| Aim |
Copy the lines below word for word.

| Dataset records |
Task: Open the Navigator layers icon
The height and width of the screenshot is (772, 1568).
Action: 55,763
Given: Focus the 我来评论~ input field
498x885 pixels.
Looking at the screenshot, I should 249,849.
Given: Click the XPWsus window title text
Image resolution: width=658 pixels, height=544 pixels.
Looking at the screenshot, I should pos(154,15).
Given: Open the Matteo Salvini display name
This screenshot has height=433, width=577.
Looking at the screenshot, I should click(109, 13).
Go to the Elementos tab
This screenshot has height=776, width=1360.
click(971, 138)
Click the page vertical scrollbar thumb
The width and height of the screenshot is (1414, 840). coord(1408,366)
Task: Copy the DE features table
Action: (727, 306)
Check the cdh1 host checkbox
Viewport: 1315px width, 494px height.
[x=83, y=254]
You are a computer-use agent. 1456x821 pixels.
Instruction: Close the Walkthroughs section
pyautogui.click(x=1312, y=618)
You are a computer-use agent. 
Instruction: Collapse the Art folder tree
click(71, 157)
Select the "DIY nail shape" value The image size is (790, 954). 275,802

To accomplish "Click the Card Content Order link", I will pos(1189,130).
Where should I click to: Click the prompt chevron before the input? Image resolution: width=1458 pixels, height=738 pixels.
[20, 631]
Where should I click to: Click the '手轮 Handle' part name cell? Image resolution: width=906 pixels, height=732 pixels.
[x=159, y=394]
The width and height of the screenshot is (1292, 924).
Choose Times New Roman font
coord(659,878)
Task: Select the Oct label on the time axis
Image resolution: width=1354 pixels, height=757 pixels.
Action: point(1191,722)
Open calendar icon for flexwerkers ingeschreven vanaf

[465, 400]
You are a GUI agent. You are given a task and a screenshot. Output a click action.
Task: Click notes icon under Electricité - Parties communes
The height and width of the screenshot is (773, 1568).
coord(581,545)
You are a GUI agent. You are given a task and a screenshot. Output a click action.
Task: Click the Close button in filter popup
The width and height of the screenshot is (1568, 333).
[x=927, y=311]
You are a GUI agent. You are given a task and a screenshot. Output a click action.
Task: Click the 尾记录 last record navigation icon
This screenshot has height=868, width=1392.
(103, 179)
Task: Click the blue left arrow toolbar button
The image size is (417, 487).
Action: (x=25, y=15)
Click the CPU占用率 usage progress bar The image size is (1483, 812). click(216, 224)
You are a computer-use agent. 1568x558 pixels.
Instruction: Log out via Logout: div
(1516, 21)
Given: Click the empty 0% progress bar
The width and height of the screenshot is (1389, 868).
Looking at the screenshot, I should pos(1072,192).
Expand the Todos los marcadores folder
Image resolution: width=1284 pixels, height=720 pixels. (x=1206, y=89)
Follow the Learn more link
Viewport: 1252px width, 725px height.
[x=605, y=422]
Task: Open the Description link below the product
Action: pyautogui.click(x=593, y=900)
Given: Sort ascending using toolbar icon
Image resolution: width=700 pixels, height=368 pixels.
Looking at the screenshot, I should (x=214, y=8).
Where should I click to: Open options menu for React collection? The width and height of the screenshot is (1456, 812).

| Exercise solution |
Task: Open the Navigator layers icon
The height and width of the screenshot is (772, 1568).
Action: 55,763
Given: Focus the 我来评论~ input field
498x885 pixels.
Looking at the screenshot, I should 249,849.
Given: Click the XPWsus window title text
Image resolution: width=658 pixels, height=544 pixels.
Looking at the screenshot, I should pos(154,15).
Given: Open the Matteo Salvini display name
This screenshot has height=433, width=577.
Looking at the screenshot, I should click(109, 13).
Go to the Elementos tab
This screenshot has height=776, width=1360.
click(971, 138)
Click the page vertical scrollbar thumb
The width and height of the screenshot is (1414, 840). coord(1408,366)
Task: Copy the DE features table
Action: (727, 306)
Check the cdh1 host checkbox
Viewport: 1315px width, 494px height.
[x=83, y=254]
You are a computer-use agent. 1456x821 pixels.
Instruction: Close the Walkthroughs section
pyautogui.click(x=1312, y=618)
You are a computer-use agent. 
Instruction: Collapse the Art folder tree
click(71, 157)
Select the "DIY nail shape" value The image size is (790, 954). 275,802

To accomplish "Click the Card Content Order link", I will pos(1189,130).
Where should I click to: Click the prompt chevron before the input? Image resolution: width=1458 pixels, height=738 pixels.
[20, 631]
Where should I click to: Click the '手轮 Handle' part name cell? Image resolution: width=906 pixels, height=732 pixels.
[x=159, y=394]
The width and height of the screenshot is (1292, 924).
Choose Times New Roman font
coord(659,878)
Task: Select the Oct label on the time axis
Image resolution: width=1354 pixels, height=757 pixels.
Action: point(1191,722)
Open calendar icon for flexwerkers ingeschreven vanaf

[465, 400]
You are a GUI agent. You are given a task and a screenshot. Output a click action.
Task: Click notes icon under Electricité - Parties communes
The height and width of the screenshot is (773, 1568).
coord(581,545)
You are a GUI agent. You are given a task and a screenshot. Output a click action.
Task: Click the Close button in filter popup
The width and height of the screenshot is (1568, 333).
[x=927, y=311]
You are a GUI agent. You are given a task and a screenshot. Output a click action.
Task: Click the 尾记录 last record navigation icon
This screenshot has height=868, width=1392.
(103, 179)
Task: Click the blue left arrow toolbar button
The image size is (417, 487).
Action: (x=25, y=15)
Click the CPU占用率 usage progress bar The image size is (1483, 812). click(216, 224)
You are a computer-use agent. 1568x558 pixels.
Instruction: Log out via Logout: div
(1516, 21)
Given: Click the empty 0% progress bar
The width and height of the screenshot is (1389, 868).
Looking at the screenshot, I should pos(1072,192).
Expand the Todos los marcadores folder
Image resolution: width=1284 pixels, height=720 pixels. (x=1206, y=89)
Follow the Learn more link
Viewport: 1252px width, 725px height.
[x=605, y=422]
Task: Open the Description link below the product
Action: pyautogui.click(x=593, y=900)
Given: Sort ascending using toolbar icon
Image resolution: width=700 pixels, height=368 pixels.
Looking at the screenshot, I should (x=214, y=8).
Where should I click to: Open options menu for React collection? The width and height of the screenshot is (1456, 812).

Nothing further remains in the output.